The decision is about more than policy headlines; it’s about delivering tangible economic opportunity to a region with limited alternatives. Alaska has long argued that responsible development in and around the refuge can generate local jobs, revenue, and improved infrastructure for communities that have been left out of national prosperity. For leaders who live in those places, the promise of work and economic self-determination matters more than distant environmental rhetoric.

Alaska’s congressional delegation on Thursday succeeded in stripping Biden-era protections from the coastal plain of the Arctic National Wildlife Refuge, moving to expand opportunities for drilling there.

The U.S. Senate voted to eliminate the 2024 leasing program for the refuge that put much of the refuge’s 1.6-million-acre coastal plain off-limits to potential drilling.

The measure, introduced by Alaska U.S. Rep. Nick Begich, heads to President Donald Trump’s desk for a signature, after the House passed it last month.

The vote opens the door for potential oil and gas activity across the coastal plain, as the Trump administration has sought.

Using the Congressional Review Act to undo executive branch rulemaking signals a larger tactic: when elected leaders want to take a different approach to energy, Congress can act to make that shift permanent. This joint resolution is precisely the sort of legislative fix that anchors an administration’s policy in law rather than leaving it subject to the whims of subsequent regulatory decisions. For Republicans focused on energy independence, this is a meaningful victory.

Estimates for the ANWR coastal plain show big potential. Analysts have suggested recoverable reserves measured in billions of barrels under current technology, and adjacent areas may hold additional hundreds of millions of barrels. Those figures translate into supply that can reduce dependence on foreign energy, stabilize domestic markets, and support industrial activity across the country.

Local voices played an outsize role in this debate, and their views pushed policymakers to act. Alaska Native leaders and the village of Kaktovik expressed support for lifting restrictions so their communities could benefit from development. That kind of local buy-in frames the issue as one of self-determination and local control rather than top-down preservation imposed from faraway capitals.

Alaska Native leaders from the North Slope and the only village inside the refuge praised the vote.
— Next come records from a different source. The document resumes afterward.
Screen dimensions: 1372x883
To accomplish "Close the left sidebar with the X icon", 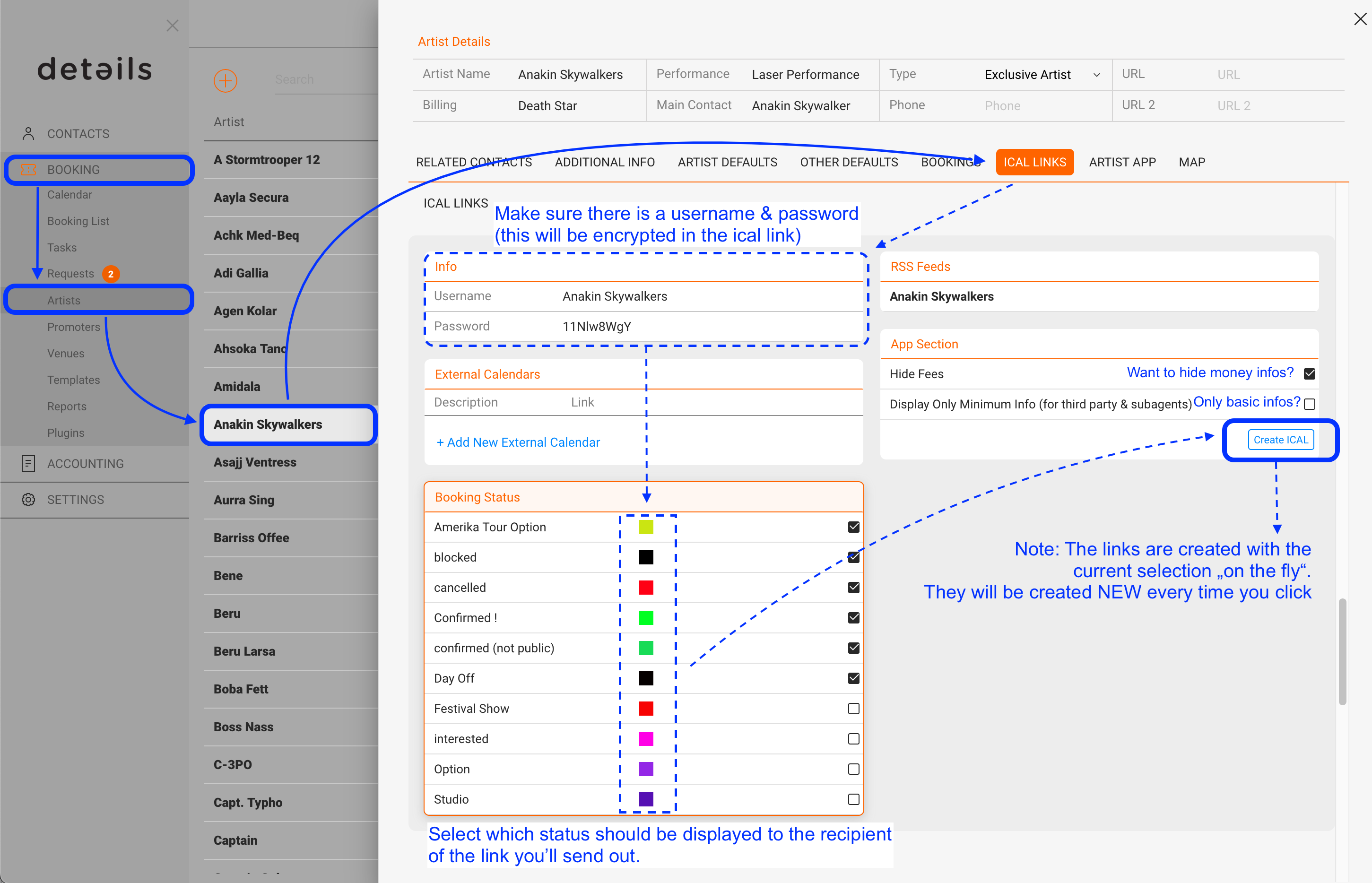I will click(x=172, y=25).
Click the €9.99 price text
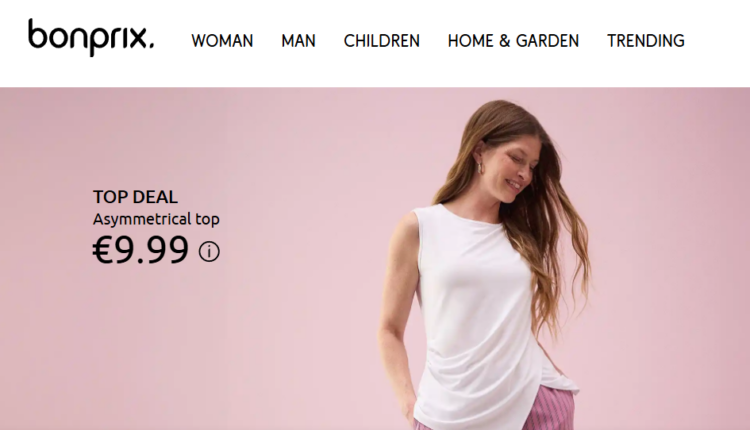Screen dimensions: 750x430 [x=141, y=250]
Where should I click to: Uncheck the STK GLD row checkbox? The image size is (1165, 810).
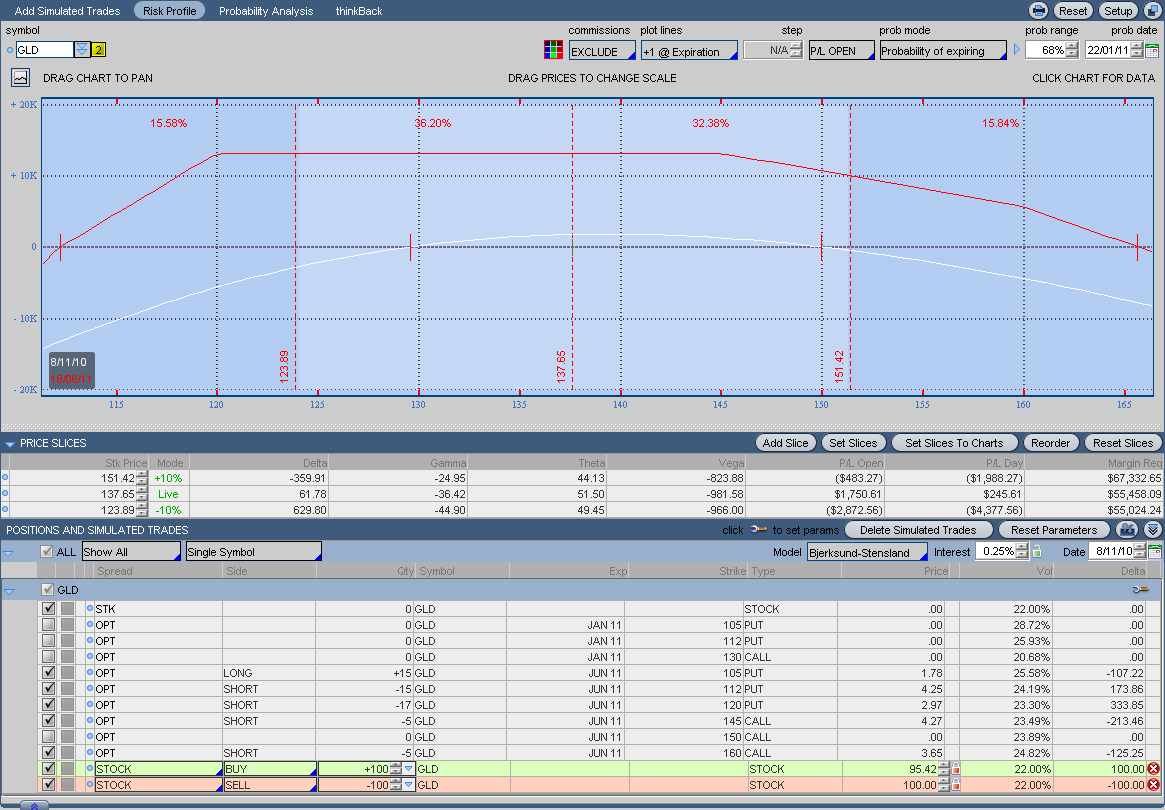[48, 609]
“The federal government and Congress have disregarded our voices for generations,” said Nathan Gordon Jr., mayor of Kaktovik village, in a statement from Voice of the Arctic Iñupiat.
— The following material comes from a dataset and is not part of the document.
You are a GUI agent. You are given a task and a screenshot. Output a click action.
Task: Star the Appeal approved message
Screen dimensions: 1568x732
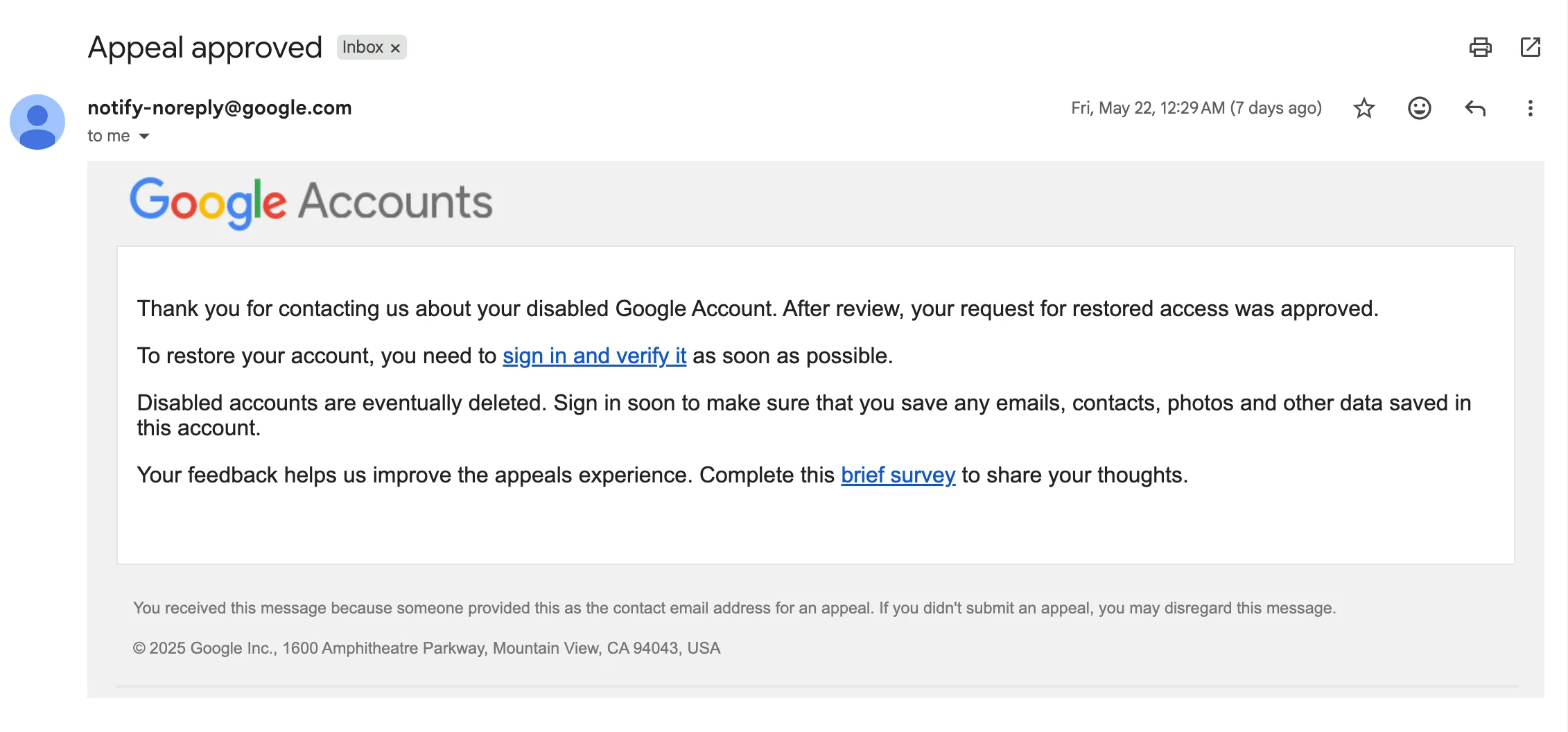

“We are encouraged by this week’s votes in the House and Senate and urge elected officials in Washington to continue listening to our locally elected leaders and prioritizing policies that advance our self-determination,” Gordon said.

The economics are straightforward: exploration leads to jobs, local spending, and long-term revenues from leases and production. In remote regions like the North Slope, well-paying work can support families and reduce dependency on limited seasonal industries. Republicans argue that allowing development under responsible oversight is the practical, pro-worker course.

Opponents will predictably raise environmental concerns, and debates over oversight and protections will continue. But the decision to move forward reflects a judgment that modern technology, regulatory oversight, and local involvement can balance energy development with stewardship. That balance is central to conservative thinking on how to use natural resources responsibly while strengthening national security.

As the resolution heads to the White House, the next step is straightforward: a signature would clear the regulatory barrier and allow federal agencies to proceed with leasing and permitting under the direction of the current administration. For proponents, this step finishes a chapter of rollback and starts the operational work of putting rigs, crews, and contractors to work.

What happens on the ground will depend on the implementation choices made by federal and state agencies, the terms of any leases offered, and ongoing engagement with indigenous communities and local officials. If managed carefully, the result could be more jobs and greater energy resilience for the nation and for the people who live closest to these resources.